Religion may not poison everything, as the late Christopher Hitchens alleged, but it can poison healthcare. And from there the poison seeps into society more broadly, because in order to maintain their privilege in the healthcare system, Churches and Religious corporations fight legal battles that undermine human rights in society at large. They have argued that the conscience rights of institutions and corporations should be able to trump individual conscience. They have challenged anti-discrimination laws, and won, effectively establishing legal precedent that freedom from discrimination is not a constitutional right. They have argued that they should be exempt from labor organizing because giving workers the right to organize impinges on their sovereignty. Driven by dogma, lawyers find circuitous arguments and judges uphold “rights” that under any other light would look patently immoral.
Compassion and justice, individual responsibility and freedom, health and wellbeing—values like these require that we constantly wrestle with hard questions. The values themselves may be timeless, even rooted in human biology, but our understanding of how best to enact them evolves as technology and population growth bring us into contact with new ideas and dilemmas. Our ancestors had no moral responsibility to cure malaria, for example, or maternal mortality, because they had no power to do so. Similarly, they had no responsibility to prevent birth defects, because they couldn’t know in advance whether a fetus can grow into a healthy baby. But now that we have this knowledge and power, a new set of ethical questions and moral complexities arises.
Biomedical science is presenting us with questions like these at a faster and faster pace, and they are precisely the kind of questions that religion is poorly equipped to answer. In fact, they are the kind of questions to which religion has given the wrong answer time and time again. Religion tends to take a snapshot of a given cultural-moral nexus, sanctifies it, and then tries to defend it against all comers. Christianity puts God’s name on cultural agreements that were made in the Iron Age, long before medicine became a science. Small wonder, then, that some of the “Ethical and Religious Directives” that govern Catholic healthcare cause harm rather than helping people to flourish.

Stored dataset entries

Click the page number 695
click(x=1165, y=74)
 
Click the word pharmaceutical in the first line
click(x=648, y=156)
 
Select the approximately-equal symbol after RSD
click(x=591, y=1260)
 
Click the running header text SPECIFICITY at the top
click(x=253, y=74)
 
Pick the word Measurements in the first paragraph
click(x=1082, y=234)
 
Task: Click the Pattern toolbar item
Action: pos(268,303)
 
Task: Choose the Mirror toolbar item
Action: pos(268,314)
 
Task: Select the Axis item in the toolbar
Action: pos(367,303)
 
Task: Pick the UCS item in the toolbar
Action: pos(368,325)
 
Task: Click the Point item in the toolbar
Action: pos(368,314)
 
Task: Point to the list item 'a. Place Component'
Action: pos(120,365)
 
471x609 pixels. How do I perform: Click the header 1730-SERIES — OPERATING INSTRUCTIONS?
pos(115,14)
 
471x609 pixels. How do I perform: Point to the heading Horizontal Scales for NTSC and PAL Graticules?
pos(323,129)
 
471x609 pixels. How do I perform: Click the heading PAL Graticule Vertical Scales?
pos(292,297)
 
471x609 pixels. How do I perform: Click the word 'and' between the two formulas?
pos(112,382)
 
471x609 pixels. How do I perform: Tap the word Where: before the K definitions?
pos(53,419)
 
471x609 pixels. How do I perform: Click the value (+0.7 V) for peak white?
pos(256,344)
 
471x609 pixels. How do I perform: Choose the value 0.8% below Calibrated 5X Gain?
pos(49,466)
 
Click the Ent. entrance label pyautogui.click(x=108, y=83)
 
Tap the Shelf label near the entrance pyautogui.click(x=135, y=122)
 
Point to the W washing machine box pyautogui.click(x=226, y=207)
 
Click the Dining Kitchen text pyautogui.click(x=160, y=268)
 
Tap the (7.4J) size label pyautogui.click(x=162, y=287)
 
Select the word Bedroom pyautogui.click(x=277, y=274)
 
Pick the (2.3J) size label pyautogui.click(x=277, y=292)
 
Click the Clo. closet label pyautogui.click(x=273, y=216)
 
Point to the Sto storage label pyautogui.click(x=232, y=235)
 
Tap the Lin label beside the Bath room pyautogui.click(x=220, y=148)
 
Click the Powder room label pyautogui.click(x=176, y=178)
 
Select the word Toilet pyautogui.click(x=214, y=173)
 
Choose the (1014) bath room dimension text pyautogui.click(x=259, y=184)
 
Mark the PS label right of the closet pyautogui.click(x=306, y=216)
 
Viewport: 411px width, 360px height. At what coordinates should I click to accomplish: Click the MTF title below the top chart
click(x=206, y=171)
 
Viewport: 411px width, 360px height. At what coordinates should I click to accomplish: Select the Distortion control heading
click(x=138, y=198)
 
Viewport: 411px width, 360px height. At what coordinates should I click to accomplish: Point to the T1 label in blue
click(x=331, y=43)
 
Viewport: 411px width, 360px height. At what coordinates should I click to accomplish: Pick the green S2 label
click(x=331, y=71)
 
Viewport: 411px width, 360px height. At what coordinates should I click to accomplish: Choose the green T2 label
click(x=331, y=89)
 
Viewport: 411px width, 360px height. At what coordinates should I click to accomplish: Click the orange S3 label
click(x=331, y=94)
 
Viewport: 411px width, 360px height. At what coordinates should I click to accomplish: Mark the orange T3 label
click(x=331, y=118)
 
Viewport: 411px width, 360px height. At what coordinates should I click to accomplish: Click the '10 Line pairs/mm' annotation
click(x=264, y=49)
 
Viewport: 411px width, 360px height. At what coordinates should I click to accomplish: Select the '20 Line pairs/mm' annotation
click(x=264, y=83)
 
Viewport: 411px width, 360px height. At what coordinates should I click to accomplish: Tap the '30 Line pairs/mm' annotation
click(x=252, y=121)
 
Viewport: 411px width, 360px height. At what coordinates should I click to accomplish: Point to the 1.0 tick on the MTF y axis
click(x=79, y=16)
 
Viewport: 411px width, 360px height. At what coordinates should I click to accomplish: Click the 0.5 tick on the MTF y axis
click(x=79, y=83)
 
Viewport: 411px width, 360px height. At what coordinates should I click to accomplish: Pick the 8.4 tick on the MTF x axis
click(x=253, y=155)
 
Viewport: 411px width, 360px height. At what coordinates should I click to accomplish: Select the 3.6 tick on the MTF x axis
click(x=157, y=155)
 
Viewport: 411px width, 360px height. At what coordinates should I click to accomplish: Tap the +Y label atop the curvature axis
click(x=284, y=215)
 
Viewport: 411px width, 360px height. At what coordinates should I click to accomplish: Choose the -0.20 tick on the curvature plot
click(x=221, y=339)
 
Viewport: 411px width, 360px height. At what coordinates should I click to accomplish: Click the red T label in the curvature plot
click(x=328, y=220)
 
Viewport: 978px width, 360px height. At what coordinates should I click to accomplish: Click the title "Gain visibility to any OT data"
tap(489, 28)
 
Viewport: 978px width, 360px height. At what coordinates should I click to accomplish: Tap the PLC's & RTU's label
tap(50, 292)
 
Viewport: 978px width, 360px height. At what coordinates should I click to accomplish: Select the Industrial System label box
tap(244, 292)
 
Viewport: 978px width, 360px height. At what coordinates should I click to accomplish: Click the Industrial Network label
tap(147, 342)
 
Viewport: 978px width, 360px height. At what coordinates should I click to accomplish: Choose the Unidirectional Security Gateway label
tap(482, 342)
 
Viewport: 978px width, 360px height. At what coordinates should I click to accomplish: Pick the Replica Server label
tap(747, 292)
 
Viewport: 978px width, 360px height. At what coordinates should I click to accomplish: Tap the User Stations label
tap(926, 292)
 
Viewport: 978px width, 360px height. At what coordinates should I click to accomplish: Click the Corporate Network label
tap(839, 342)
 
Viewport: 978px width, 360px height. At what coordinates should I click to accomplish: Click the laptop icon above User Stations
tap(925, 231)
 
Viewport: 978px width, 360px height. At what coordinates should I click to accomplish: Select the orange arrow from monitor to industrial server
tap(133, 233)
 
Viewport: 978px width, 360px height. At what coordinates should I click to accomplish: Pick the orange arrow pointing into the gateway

_Exercise prompt:_
Please answer these questions using the passage on religion and healthcare:
1. Who claimed that religion poisons everything?
2. According to the passage, why did our ancestors have no moral responsibility to cure malaria?
3. What governs Catholic healthcare, according to the passage?
The data has no role in this.

_Written reply:_
1. The late Christopher Hitchens.
2. They had no power to do so.
3. The "Ethical and Religious Directives."